Cape Winter Food and Caribbean Girl

“I quickly glanced at my watch; 4:45 a.m. Zulus have a word for this time of the morning – uvivi – which means the darkness before the dawn. And it’s true. In the Zululand bush, the darkness is most intense just before the first shreds of haze crack the horizon.” (Lawrence Anthony, The Elephant Whisperer. Learning about Life, Loyalty and Freedom from a Remarkable Herd of Elephants.) In similar ways it is with the tides of the ocean and other phenomena such as the Cape Winter: we have passed the time of mid-winter and are now going into the depth of it. The vineyards are lying bare, we have seen and felt the first snow on the mountain tops, the wind is increasing its strength and vast regions of semi-desert veld of the Karoo are flooded – possibly a foreboding of things to come. Now is the time to huddle together in whatever abode is yours, hoping not to be swept away by wind or rain and warm your hearts with good company and good things to go with it …

… such as Waterblommetjies, found in ponds in the Western Cape, ready to be used in a stew or Waterblommetjiebredie …

… a basket full of pine rings (lactarius deliciosus) freshly picked in the morning …

… pears done in white wine …

… and captivating company …

… while having a fresh visitor with us – our Caribbean girl:

One of our acquired daughters – now semi-permanently settled in the Caribbean, not terribly happy about the Cape winter weather, but here, happily, basking in a moment of winter sun at Betty’s Bay.

Naomi has chosen a life of wind and surf, diving and flying with kites … stuff movies are made of.

With love from a wintery Cape
Sunday, 1 July 2012
Colleen & Walter

Riebeek Kasteel afternoon

Riebeek Kasteel

Many artists, culinary, of craft and fine art – have chosen Riebeek Kasteel as their place to work and be, away from the city – Cape Town.

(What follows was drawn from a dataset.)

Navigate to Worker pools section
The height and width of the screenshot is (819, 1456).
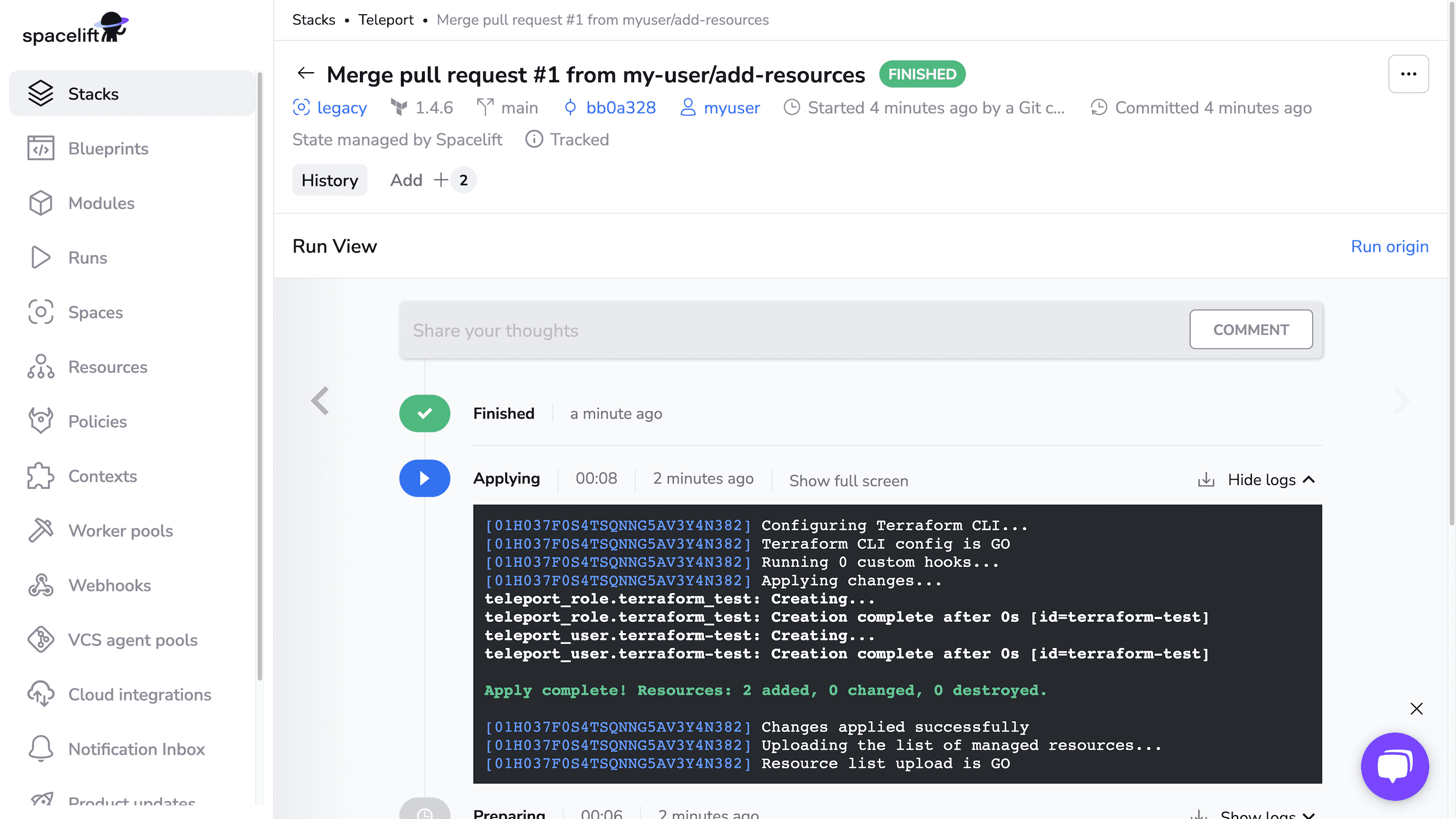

The neighbouring town of Riebeek West has brought forth two sons of the nation: Jan Smuts and David Francois Malan – both Prime Ministers of South Africa: the former a brilliant international statesman, the later, one of the architects of South Africa’s pernicious policy of apartheid.

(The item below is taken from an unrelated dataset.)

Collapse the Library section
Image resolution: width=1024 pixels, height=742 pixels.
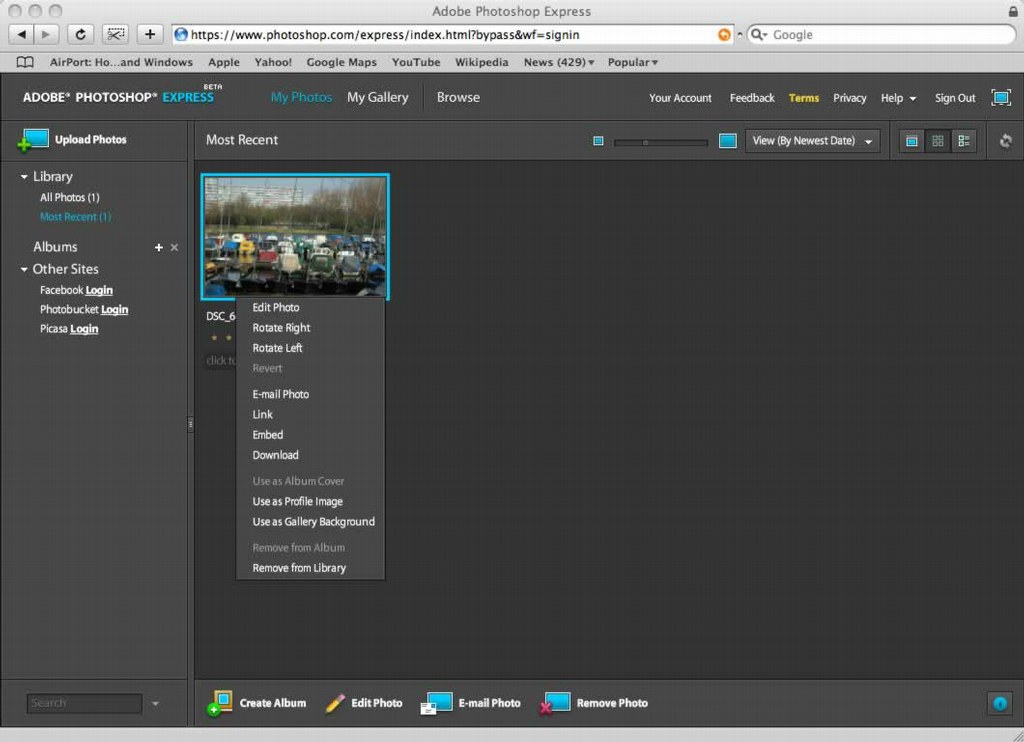point(24,177)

That aside, the countryside with its vineyards, olive plantations and extensive wheat fields,   generously holds your gaze with ever changing aspects of scale in space, of vistas, colours, patterns.

Soccer game on a rugby field adjoining labourer’s cottages.

Exhibiting separately from her home studio, Hannetjie de Clercq has recently established an Art Studio in which she and her son Van Wessels, ceramicist and sculptor, exhibit their works. Daughter Naomi, graphic designer and artist in her own right, is looking after the gallery as well as doing freelance design work from there. One of her projects – a book about Hannetjie – has gone into its final phase, with the launching of the book scheduled for August 2012. The subscriptions have been so overwhelming that the publishers have increased the first print edition threefold.


First draft of the front cover of the forthcoming book about Hannetjie.


Hannetjie, Walter, Naomi.


Entrance to the Art Studio. Colleen and Naomi in the doorway.


The quote is from a well-known German novelist within the Romantic period.


The Studio space. Paintings by Hannetjie de Clercq and sculptures by Van Wessels.


Van Wessels, “KoeiKat”.


Van Wessels, “Angel”.



Good food, lovely companionship with lots of laughs and endless banter will always be with Hannetjie.


Hannetjie’s paintings do not have titles. They speak for themselves and the artist leaves it to you to listen to them.

Thanks, Hannetjie and Naomi for a lovely afternoon with you and friends.